Modi's Masterstroke: One Move Ten Hits
Indian politics, my friends, is less a Parliament and more a travelling circus. The clowns change, the ringmaster remains, and the audience is left guessing what trick will tumble out of the hat next. When Jagdeep Dhankhar suddenly quit the Vice President’s chair, the opposition thought they had struck gold—“Look! Even the BJP can’t keep its own house in order.” But before they could uncork the champagne, Narendra Modi pulled out a rabbit bigger than the hat itself: C.P. Radhakrishnan.
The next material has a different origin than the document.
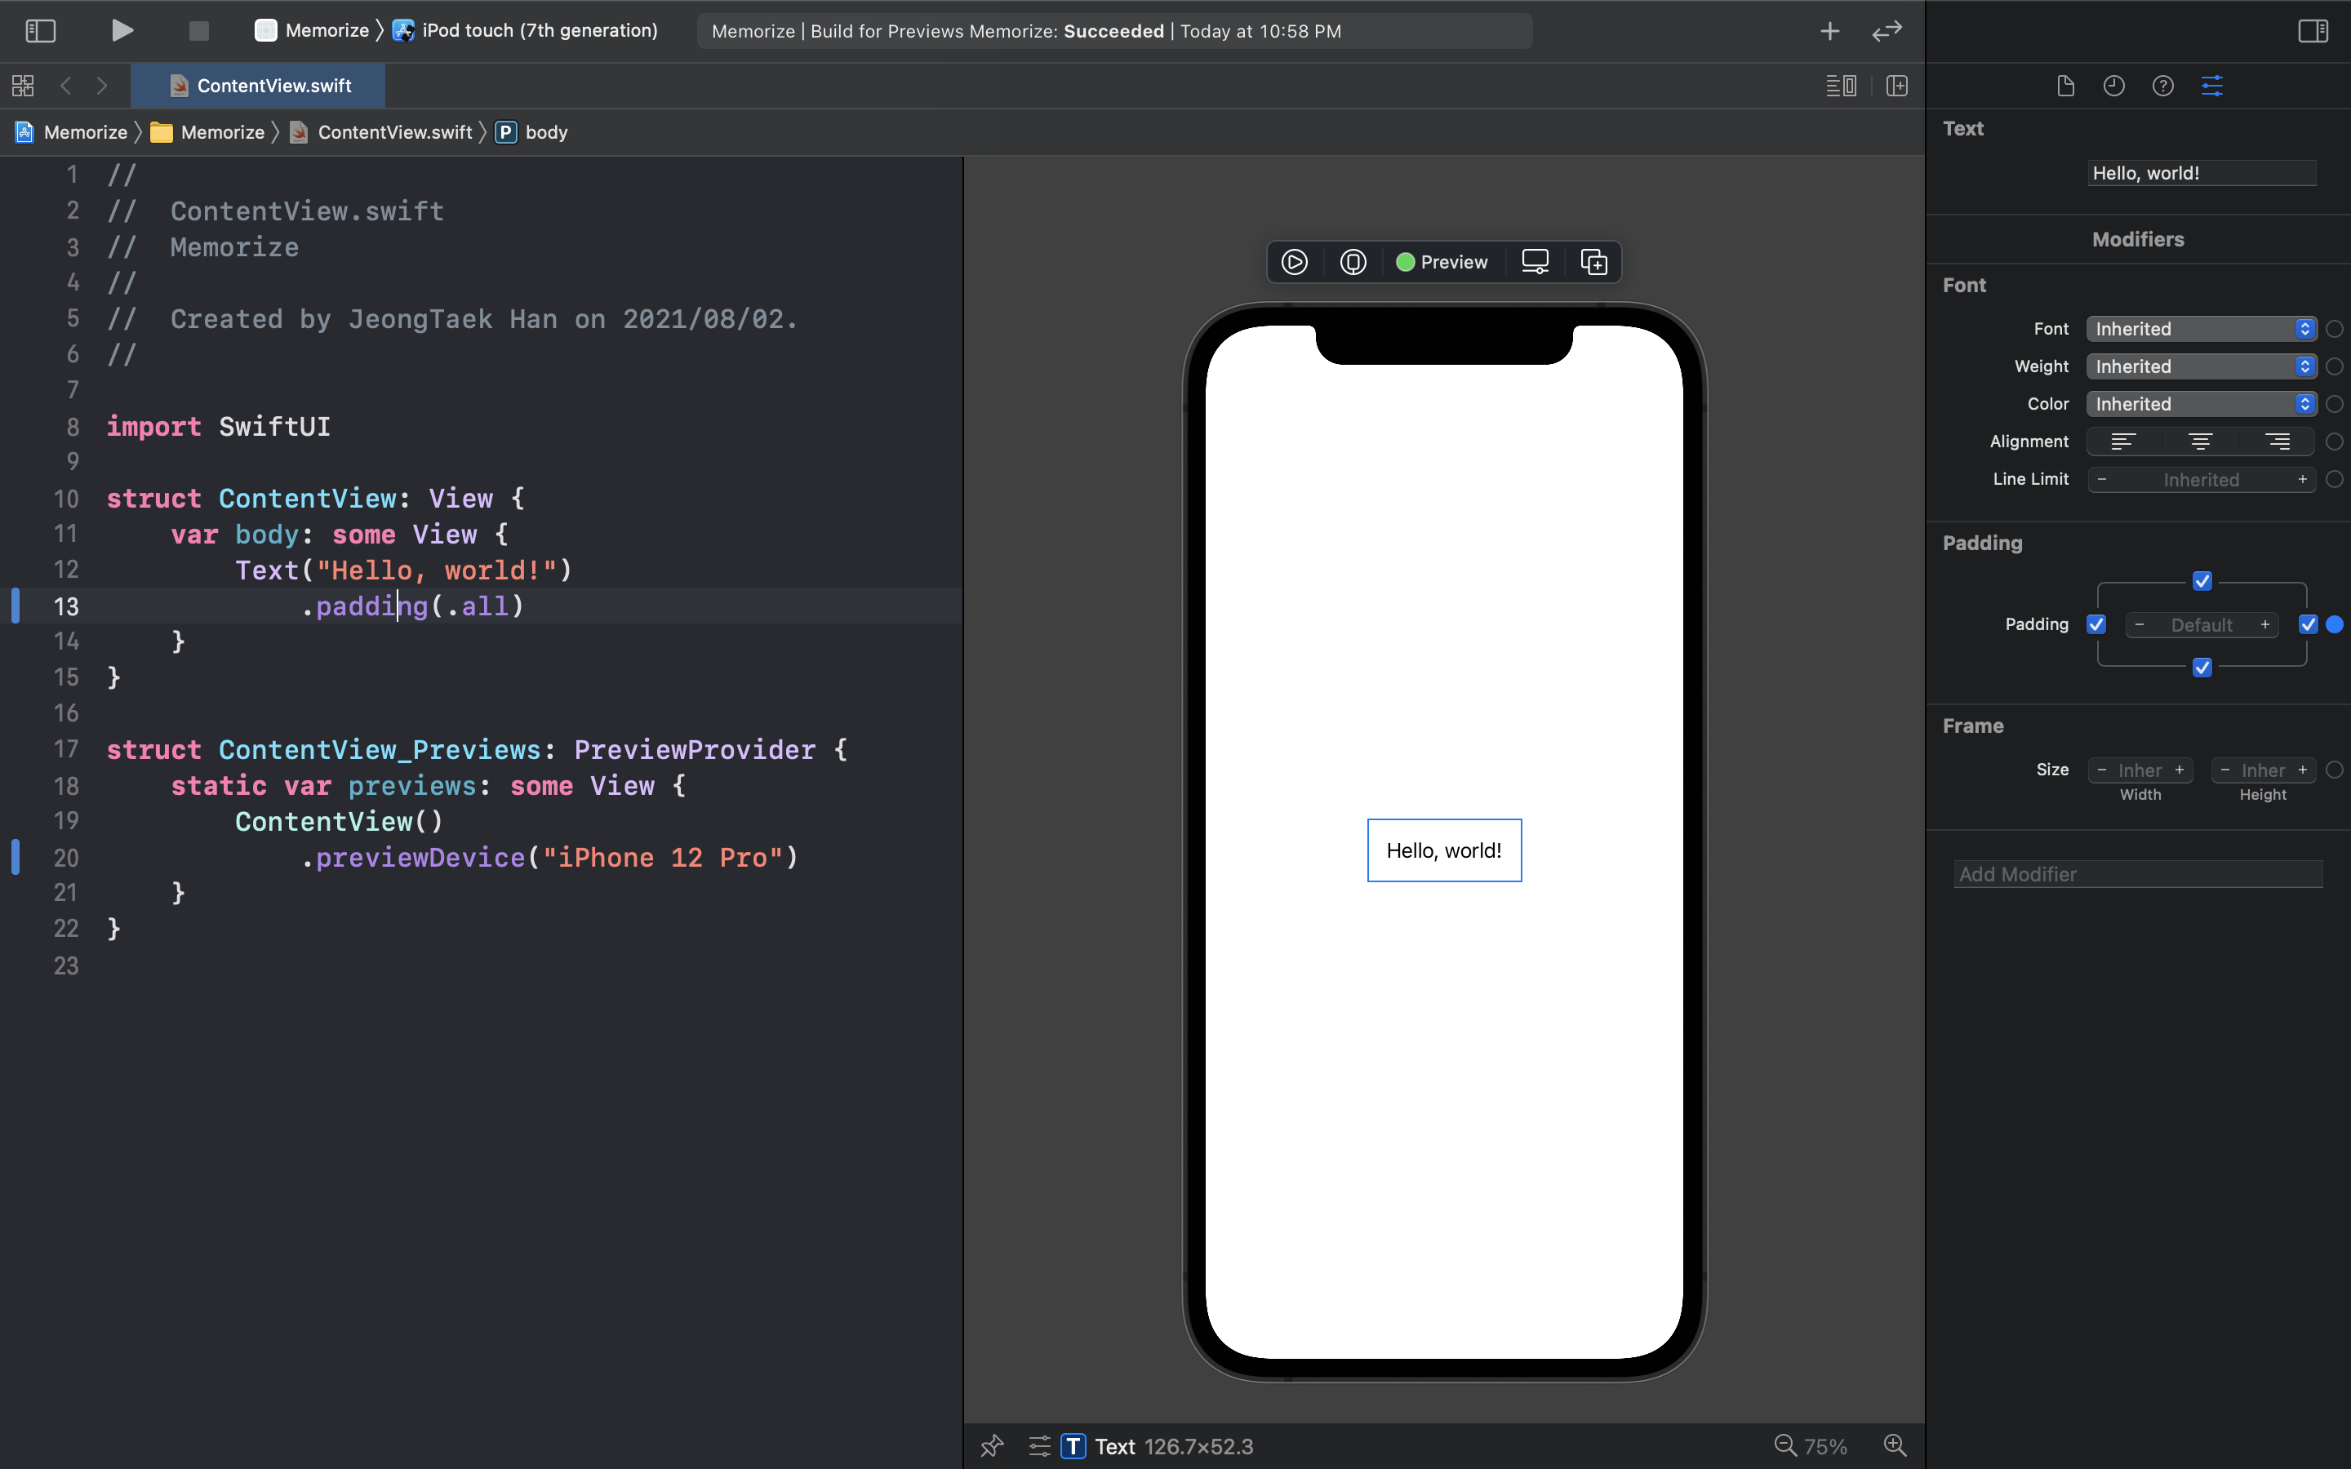The width and height of the screenshot is (2351, 1469).
Task: Uncheck the bottom padding checkbox
Action: [x=2202, y=667]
Now, Radhakrishnan is no parachute politician flown in for a photo-op. He is an old RSS hand, groomed in the shakhas, a man who sweated his way through Tamil Nadu’s dusty lanes. By picking him, Modi hasn’t just filled a chair—he has set off political tremors from Chennai to Ranchi. The DMK, forever shouting about Tamil pride, suddenly finds its tongue tied. Why? Because this “pride” now wears saffron, and comes from the OBC community they’ve long claimed as their private pasture.
For the RSS, this is sweet poetry. The organisation turns 100, Modi sings its praises from the Red Fort, and lo and behold—an RSS swayamsevak is nominated as Vice President. Try selling that as coincidence. Inside the BJP too, the message is crystal clear: loyalty and ideology are not wasted coins here. Stick around long enough, and you might just find yourself rubbing shoulders with Ambedkar and Radhakrishnan in the constitutional hall of fame.
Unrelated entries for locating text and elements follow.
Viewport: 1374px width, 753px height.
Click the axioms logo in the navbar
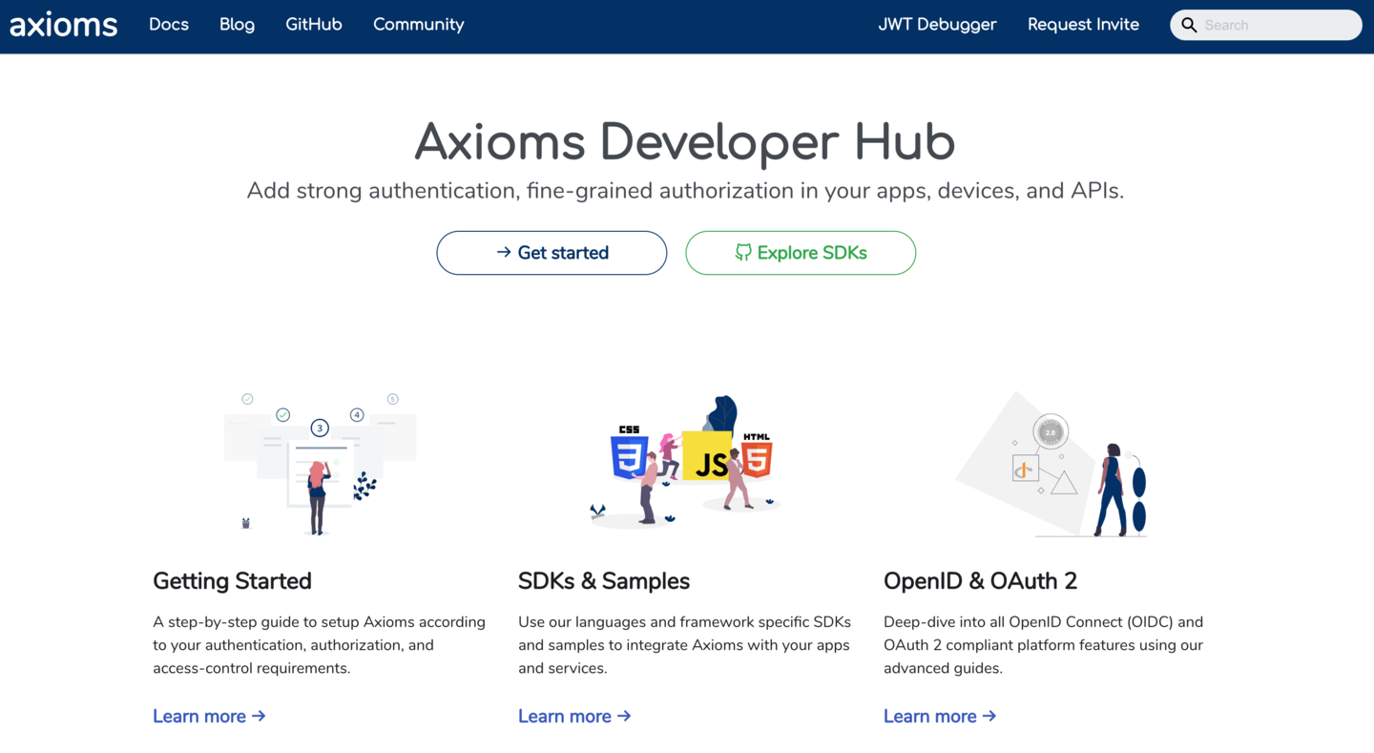63,25
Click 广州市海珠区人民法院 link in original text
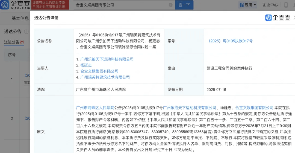The width and height of the screenshot is (295, 153). [95, 108]
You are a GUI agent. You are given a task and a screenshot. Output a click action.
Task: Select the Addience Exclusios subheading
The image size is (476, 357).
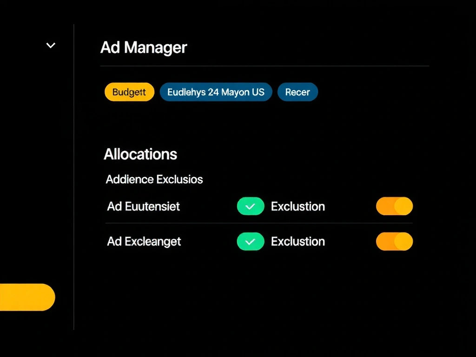coord(154,179)
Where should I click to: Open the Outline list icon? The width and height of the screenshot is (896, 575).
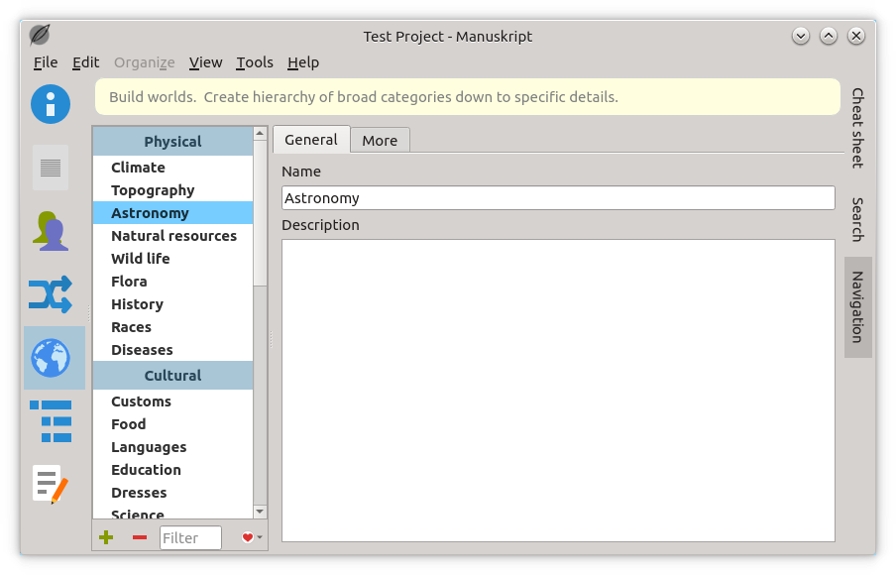[51, 421]
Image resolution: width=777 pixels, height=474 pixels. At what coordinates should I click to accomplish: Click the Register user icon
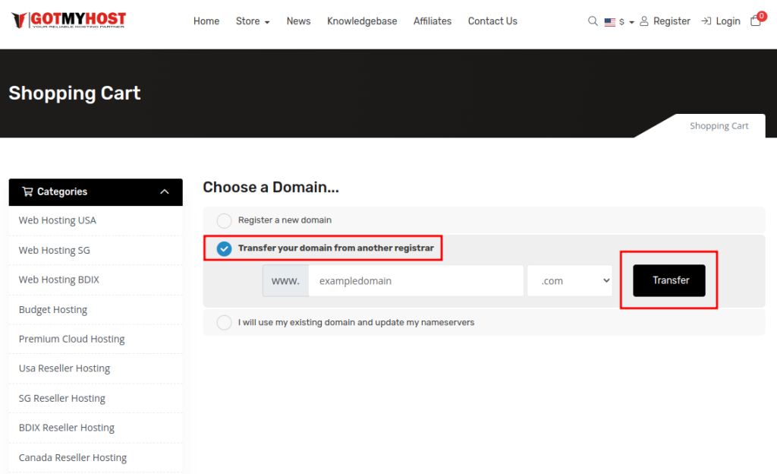644,21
But here’s the real trick: with one stroke, Modi has ticked ten boxes. He’s secured Tamil Nadu optics, southern representation, OBC arithmetic, ideological purity, and NDA unity. And in case Rahul Gandhi missed the memo—there’s now a Dalit woman in Rashtrapati Bhavan, an OBC in the PMO, and soon another OBC in the Vice President’s chair. So much for the opposition’s sermon on social justice.
This is not just a nomination—it’s a political checkmate. The opposition has been left scratching their heads, asking: “Do we oppose a Tamil? An OBC? An RSS man? Or the Vice President himself?” Whichever way they move, they lose. That, ladies and gentlemen, is what you call a masterstroke—when the other side doesn’t even know which board they are playing on.